Chapter 9 Correlation

Statistical correlation simply refers to the notion that two variables are related to one another. The ideas is that when one varies, the other varies in a predictable manner. There are typically two ways to understand the nature of a correlation: * Visually
* Numerically

In order to get a better understanding about correlations, in this chapter we are going to learn how to calculate Pearson’s correlation coeffecient. After calculating Perason’s \(r\), we’ll then talk a bit more about the assumptions correlation, what factors can impact linear correlation, and how to test the “significance” of a correlation coeffecient. Lastly we will talk about other types of correlation coefficients that deal with ordinal variables, or those measured by ranks.

Many people have seen a scatterplot before like the one shown below.

On the horizontal axis (or x axis), one variable is plotted and then each corresponding score on the x axis is plotted against its respective value on the vertical axis (or y axis). The pattern that the variables show can indicate the nature of the relationship between the two variables. From the pattern above there appears to be a positive relationship between the length of an iris’s sepal and its width. The relationship is positive because one variable increases, so does the other. If the variables were to share a negative relationship we would see a trend where scores would move from the top left down until the bottom right like this plot below.

[EXAMPLES OF NO RELATIONSHIP, CURVILINEAR?]

We can describe both the strength and direction of each of these relationships by using Karl Pearson’s Pearson’s Product-Moment Correlation Coeffecient or \(r\). \(r\) has three main properties * \(r\) varies from -1 to 1 * The strength, or magnitude, of the relationship increases as distance from 0 increases. * The sign of the correlation represents the direction, or slope of the relationship.

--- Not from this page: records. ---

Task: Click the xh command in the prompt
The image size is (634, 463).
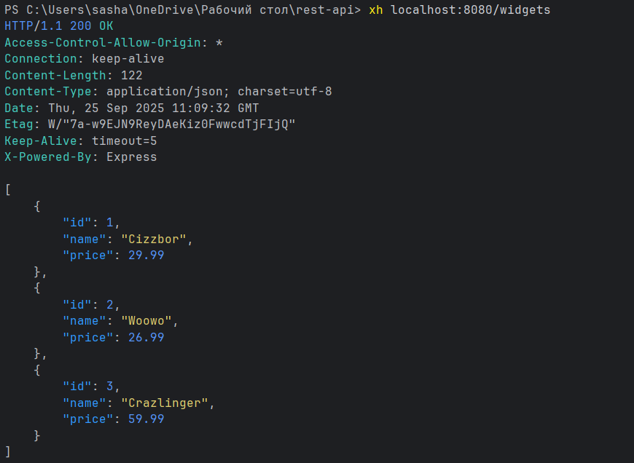Action: coord(376,9)
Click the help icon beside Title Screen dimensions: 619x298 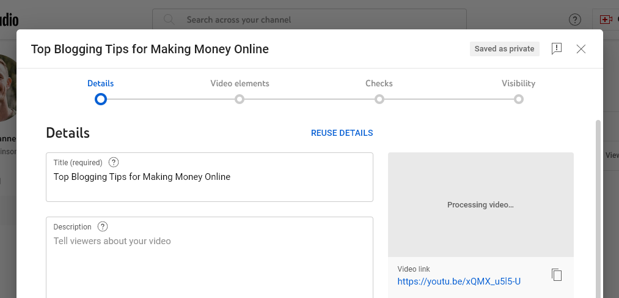114,163
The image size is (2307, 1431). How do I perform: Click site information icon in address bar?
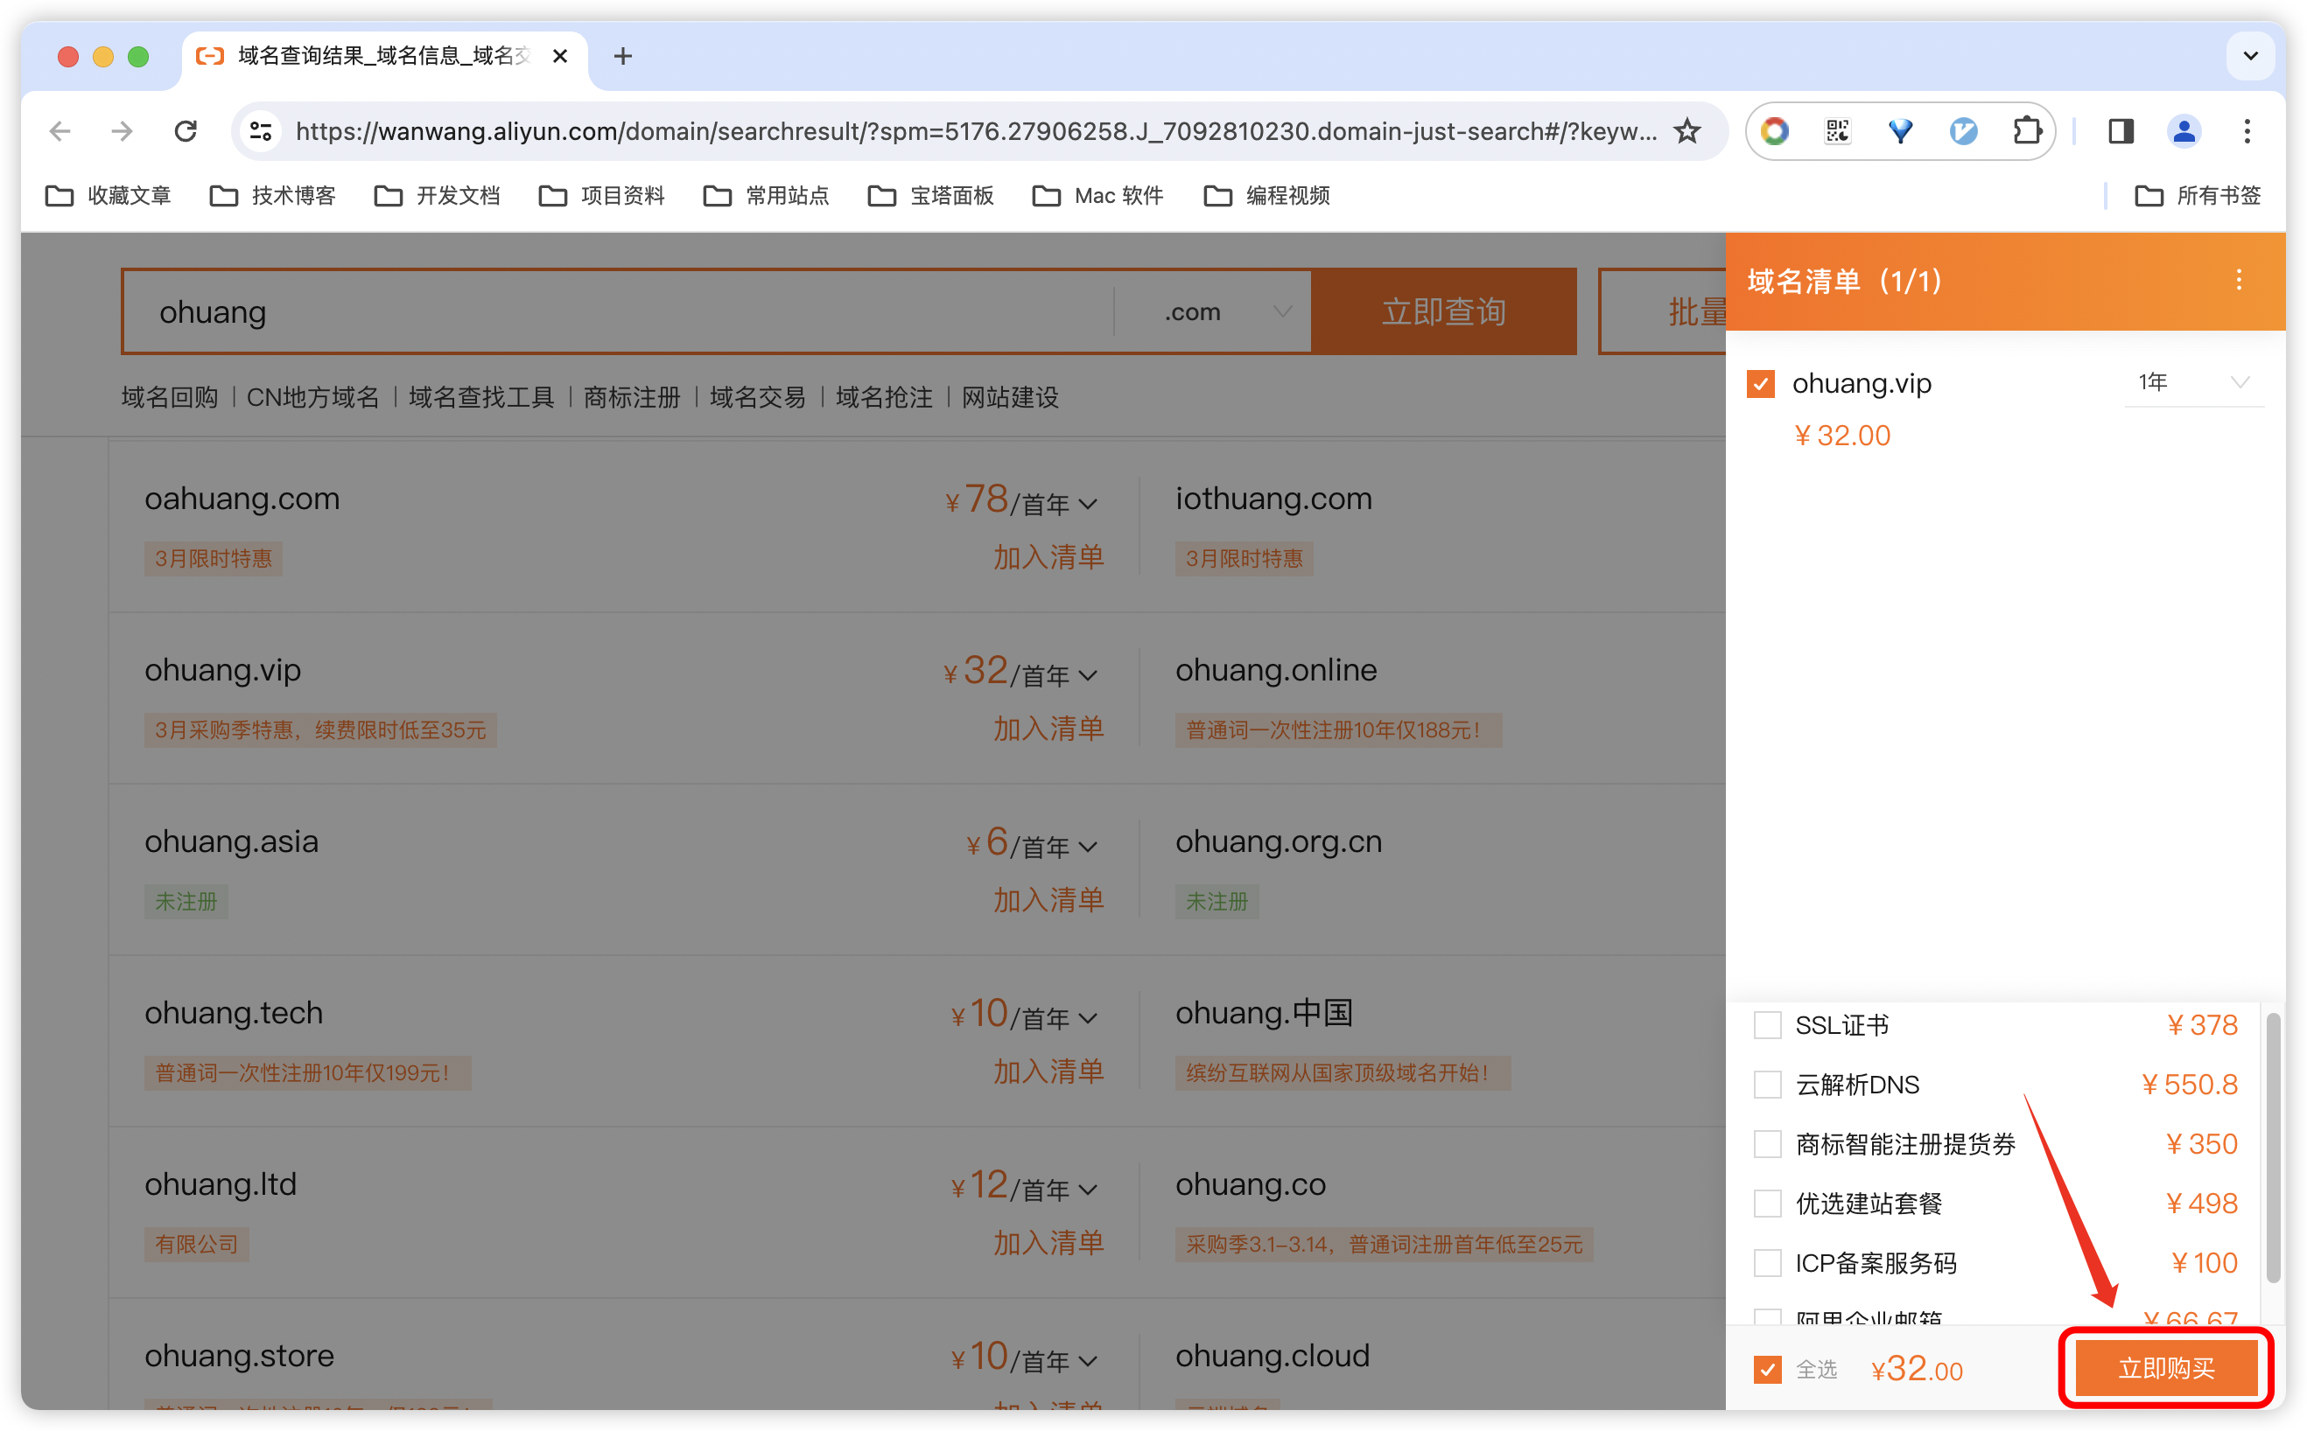tap(260, 132)
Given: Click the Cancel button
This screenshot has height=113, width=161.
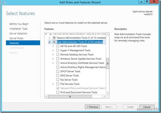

In order to explore how \(r\) works, we are going to focus on an example where a graduate student samples 50 college professors in social sciences at the same university who have been there for at least 10 years. She measures them on a number of characteristics: average quality of their instruction, average quality of their courses, number of publications, and number of citations by other authors. She wants to know if there is there a relationship between the number of publications and number of citations?

Let’s enter our data in.

Now on to the calculations!

9.1 Calculating Person’s r

Using the data from above, the first way we are going to calculate \(r\) is to use the cross products. The cross producets represent the multiplication of X and Y represented on standardized scores. We can use the following two formulas:

\[r_{xy} = \frac{\Sigma z_X z_Y}{N}\]

\[z = \frac{X = \mu}{\sigma}\]

Note these formulas (e.g., z-score) use population characteristics and that this approach is very tedious. It also does not make sense unless you already have the z-scores calculated for some reason.

Since we want to have a better idea of these formulas, let’s break it down. What we are solving for is \(r_{XY}\) which is Pearson’s \(r\). The little \(X\) and \(Y\) indicates that the \(r\) there is representing the relationship between those two variables. This might seem obvious, but once you start looking at bigger datasets where you have more than two varaiblse, this notation is nice to keep track of what each \(r\) represents.

Now the top part of our equation is \(\Sigma z_X z_Y\). The \(\Sigma\) means we need to perform a summation (add them all up!) the products of each set pair of \(z\) scores. So in order to do this, let’s first get the z scores from each of our variables.

##             [,1]
##  [1,] -0.6720661
##  [2,]  0.3733701
##  [3,] -0.5973921
##  [4,] -0.5973921
##  [5,]  0.1493480
##  [6,] -0.4480441
##  [7,]  0.5227181
##  [8,] -0.5973921
##  [9,]  0.2986961
## [10,] -0.5973921
## [11,] -0.6720661
## [12,] -0.1493480
## [13,]  2.9869605
## attr(,"scaled:center")
## [1] 9
## attr(,"scaled:scale")
## [1] 13.39154
##              [,1]
##  [1,] -0.74362264
##  [2,]  0.45312906
##  [3,] -0.71702815
##  [4,] -0.31811092
##  [5,] -0.03886886
##  [6,] -0.58405574
##  [7,]  0.69247940
##  [8,] -0.69043367
##  [9,]  0.34675113
## [10,] -0.49097506
## [11,] -0.74362264
## [12,] -0.06546334
## [13,]  2.89982142
## attr(,"scaled:center")
## [1] 55.92308
## attr(,"scaled:scale")
## [1] 75.20357

Now that we have the \(z\) scores of our data, we then need to multiply them by each other.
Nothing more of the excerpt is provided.